Exercise brief: Going through the data below, copy out each line where the word "Switch" shows up.

Collected data entries
*** Begin section ***
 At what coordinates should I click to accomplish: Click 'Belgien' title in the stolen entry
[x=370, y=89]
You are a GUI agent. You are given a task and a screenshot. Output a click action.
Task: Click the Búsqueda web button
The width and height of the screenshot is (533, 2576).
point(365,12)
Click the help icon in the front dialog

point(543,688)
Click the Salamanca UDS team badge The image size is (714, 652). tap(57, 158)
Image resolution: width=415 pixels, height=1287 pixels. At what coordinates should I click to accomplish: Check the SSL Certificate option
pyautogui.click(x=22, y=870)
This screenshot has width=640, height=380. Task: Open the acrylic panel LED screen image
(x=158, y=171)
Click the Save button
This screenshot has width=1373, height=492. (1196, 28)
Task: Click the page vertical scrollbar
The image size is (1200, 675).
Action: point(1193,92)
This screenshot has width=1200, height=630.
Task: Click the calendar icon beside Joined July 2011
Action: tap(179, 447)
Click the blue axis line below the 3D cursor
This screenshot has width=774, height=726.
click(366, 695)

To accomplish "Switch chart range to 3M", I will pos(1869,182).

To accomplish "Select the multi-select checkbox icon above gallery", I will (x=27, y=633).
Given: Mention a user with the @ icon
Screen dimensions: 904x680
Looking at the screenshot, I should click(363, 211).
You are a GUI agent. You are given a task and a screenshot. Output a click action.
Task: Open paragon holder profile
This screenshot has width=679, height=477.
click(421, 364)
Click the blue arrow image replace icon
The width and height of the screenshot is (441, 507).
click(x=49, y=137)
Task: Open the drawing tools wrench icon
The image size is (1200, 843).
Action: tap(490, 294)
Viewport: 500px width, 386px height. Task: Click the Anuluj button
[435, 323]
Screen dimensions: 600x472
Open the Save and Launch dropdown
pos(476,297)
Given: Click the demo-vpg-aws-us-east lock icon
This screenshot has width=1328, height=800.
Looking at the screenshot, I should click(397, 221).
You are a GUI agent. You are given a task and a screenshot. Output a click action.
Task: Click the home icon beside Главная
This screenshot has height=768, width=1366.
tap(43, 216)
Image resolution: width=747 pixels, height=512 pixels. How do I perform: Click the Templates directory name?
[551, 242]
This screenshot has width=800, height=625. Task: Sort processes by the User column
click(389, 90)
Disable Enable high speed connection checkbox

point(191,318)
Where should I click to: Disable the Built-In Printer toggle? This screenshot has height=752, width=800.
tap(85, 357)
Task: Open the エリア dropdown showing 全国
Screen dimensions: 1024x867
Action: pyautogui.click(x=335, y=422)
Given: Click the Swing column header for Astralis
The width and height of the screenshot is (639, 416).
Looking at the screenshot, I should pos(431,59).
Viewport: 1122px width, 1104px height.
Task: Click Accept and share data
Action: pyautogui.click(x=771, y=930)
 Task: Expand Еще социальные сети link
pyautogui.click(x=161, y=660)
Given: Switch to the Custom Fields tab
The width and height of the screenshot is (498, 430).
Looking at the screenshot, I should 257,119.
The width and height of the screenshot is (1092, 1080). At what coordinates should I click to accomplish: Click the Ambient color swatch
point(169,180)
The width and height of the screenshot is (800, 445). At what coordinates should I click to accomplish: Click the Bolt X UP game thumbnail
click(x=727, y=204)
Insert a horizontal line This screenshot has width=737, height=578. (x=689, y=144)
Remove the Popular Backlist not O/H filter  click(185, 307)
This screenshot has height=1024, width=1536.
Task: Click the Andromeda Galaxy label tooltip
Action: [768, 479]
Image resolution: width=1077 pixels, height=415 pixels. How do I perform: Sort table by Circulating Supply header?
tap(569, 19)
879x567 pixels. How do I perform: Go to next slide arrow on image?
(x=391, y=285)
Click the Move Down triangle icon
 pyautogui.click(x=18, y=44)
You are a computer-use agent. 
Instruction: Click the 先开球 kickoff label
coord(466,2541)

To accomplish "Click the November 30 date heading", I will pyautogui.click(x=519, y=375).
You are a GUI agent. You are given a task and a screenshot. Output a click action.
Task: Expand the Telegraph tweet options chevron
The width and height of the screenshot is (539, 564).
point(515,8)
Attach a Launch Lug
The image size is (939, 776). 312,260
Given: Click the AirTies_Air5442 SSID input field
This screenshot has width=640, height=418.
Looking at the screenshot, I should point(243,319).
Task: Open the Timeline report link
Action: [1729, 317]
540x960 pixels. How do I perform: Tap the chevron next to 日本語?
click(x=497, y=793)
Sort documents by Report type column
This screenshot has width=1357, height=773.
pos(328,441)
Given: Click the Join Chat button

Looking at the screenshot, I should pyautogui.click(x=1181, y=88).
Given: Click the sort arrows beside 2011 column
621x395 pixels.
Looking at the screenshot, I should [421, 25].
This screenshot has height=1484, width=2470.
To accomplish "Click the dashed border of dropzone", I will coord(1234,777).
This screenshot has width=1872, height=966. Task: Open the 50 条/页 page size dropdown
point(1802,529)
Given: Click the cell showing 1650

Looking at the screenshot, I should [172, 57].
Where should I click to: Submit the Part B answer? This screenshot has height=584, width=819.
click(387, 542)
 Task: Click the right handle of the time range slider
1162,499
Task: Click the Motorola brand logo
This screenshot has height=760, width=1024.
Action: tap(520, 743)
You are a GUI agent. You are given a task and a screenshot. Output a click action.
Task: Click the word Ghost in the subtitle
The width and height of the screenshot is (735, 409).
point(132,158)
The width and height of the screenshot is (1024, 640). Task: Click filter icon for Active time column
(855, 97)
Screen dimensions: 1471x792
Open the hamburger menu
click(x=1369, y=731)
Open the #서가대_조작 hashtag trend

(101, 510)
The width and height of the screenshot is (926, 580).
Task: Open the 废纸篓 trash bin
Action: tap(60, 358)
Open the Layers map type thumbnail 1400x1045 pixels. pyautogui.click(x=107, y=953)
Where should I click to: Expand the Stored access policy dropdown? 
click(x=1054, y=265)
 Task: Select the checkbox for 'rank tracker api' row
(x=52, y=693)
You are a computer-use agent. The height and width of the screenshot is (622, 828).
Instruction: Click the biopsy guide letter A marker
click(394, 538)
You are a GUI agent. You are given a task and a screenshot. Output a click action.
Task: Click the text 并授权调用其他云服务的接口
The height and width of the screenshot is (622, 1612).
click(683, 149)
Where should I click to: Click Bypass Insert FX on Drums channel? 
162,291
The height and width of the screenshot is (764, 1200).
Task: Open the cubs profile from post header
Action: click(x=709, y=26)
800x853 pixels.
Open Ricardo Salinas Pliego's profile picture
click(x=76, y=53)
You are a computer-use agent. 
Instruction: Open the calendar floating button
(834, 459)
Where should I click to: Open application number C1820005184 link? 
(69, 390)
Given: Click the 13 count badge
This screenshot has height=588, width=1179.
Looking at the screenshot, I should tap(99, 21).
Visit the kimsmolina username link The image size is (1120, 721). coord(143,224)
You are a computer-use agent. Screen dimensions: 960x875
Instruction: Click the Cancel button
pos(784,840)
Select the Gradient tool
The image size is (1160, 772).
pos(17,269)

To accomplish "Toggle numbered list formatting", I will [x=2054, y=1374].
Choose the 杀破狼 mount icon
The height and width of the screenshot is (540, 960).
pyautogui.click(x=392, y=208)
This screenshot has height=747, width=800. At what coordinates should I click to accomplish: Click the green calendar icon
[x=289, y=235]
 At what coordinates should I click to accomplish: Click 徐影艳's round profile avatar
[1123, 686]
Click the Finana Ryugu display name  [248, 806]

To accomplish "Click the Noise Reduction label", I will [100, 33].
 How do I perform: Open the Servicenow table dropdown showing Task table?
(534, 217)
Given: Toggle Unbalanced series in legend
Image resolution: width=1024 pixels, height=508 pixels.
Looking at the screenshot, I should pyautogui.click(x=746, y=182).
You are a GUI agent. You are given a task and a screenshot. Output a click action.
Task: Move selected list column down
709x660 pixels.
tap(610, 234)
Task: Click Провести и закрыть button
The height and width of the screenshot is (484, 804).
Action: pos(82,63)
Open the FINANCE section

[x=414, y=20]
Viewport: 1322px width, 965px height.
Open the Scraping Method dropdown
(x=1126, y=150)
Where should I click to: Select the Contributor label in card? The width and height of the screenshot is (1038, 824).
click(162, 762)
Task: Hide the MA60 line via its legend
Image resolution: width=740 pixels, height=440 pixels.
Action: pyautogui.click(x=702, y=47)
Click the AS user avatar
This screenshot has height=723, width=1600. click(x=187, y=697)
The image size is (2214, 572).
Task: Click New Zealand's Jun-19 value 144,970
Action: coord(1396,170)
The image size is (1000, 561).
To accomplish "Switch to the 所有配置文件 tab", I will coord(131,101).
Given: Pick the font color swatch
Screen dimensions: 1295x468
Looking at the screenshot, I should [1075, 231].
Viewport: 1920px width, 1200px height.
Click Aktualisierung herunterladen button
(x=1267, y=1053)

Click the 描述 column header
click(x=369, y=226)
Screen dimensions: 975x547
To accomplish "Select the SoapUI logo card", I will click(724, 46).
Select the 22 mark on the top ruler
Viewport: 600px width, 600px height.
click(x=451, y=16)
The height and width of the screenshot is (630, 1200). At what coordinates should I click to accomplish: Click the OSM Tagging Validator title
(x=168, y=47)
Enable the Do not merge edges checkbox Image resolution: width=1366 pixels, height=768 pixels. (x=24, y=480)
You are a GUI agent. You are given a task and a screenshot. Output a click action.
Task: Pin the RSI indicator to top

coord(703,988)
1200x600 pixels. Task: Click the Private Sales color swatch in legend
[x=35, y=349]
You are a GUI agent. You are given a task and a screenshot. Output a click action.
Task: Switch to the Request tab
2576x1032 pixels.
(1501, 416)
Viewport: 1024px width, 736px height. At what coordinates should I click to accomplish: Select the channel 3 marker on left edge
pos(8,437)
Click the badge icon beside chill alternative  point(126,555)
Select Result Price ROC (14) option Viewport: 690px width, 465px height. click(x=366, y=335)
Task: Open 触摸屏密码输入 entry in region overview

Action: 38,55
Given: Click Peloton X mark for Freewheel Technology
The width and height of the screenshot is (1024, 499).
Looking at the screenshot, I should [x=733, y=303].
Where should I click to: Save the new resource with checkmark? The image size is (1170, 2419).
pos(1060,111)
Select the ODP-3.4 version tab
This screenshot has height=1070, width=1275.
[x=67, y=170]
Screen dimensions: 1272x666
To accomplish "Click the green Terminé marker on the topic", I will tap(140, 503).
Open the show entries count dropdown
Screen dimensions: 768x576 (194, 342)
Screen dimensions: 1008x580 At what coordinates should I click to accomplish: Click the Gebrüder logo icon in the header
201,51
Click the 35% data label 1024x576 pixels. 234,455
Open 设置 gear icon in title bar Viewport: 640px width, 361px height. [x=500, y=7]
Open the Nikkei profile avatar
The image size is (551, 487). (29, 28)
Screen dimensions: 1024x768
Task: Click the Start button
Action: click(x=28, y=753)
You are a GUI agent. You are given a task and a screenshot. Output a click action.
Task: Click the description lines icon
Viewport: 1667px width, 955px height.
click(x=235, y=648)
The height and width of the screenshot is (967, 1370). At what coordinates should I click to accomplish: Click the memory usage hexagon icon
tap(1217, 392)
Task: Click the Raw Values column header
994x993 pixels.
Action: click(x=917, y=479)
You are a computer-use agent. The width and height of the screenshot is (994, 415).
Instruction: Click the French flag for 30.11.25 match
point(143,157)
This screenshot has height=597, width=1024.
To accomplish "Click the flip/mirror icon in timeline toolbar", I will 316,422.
*** End section ***
Result for this task:
To accomplish "Switch chart range to 3M", I will pos(1869,182).
Given: Switch to the Custom Fields tab
To accomplish "Switch to the 所有配置文件 tab", I will coord(131,101).
Task: Switch to the Request tab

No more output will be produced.